**Stored records:**
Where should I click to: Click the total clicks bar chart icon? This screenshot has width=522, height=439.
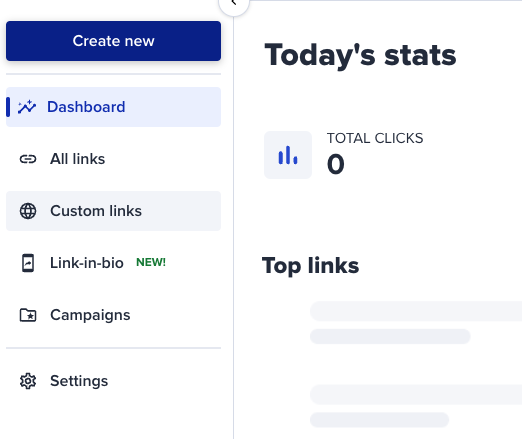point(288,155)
---
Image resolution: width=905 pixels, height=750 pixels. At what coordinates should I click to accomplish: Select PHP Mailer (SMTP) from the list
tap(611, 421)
==
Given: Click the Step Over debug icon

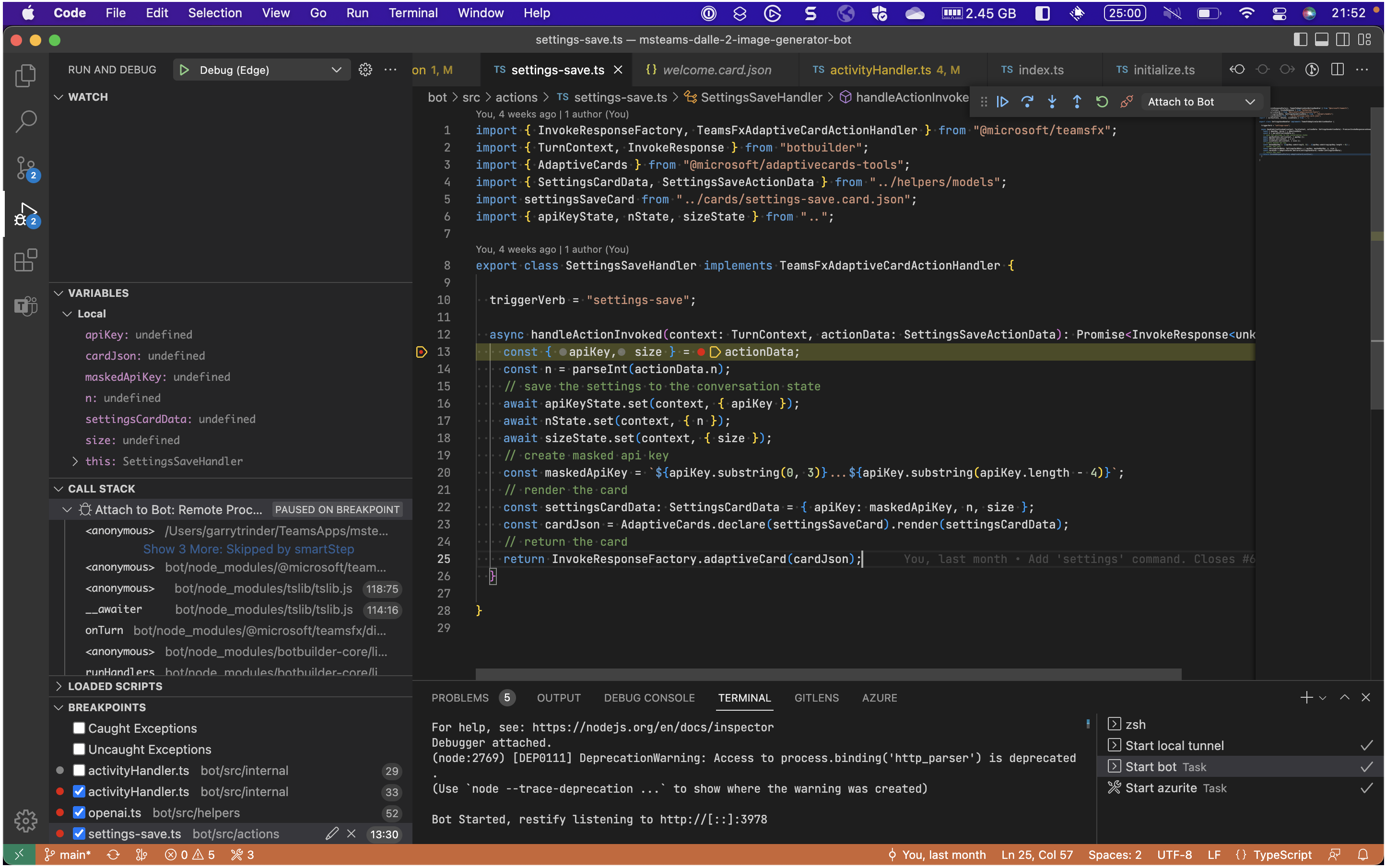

**Problem:** Copy out the stretch of the listing from the line containing "Image resolution: width=905" through the line containing "tap(611, 421)" as a numbered list, skipping any blank lines.

**Exercise solution:**
1. Image resolution: width=905 pixels, height=750 pixels. At what coordinates should I click to accomplish: Select PHP Mailer (SMTP) from the list
2. tap(611, 421)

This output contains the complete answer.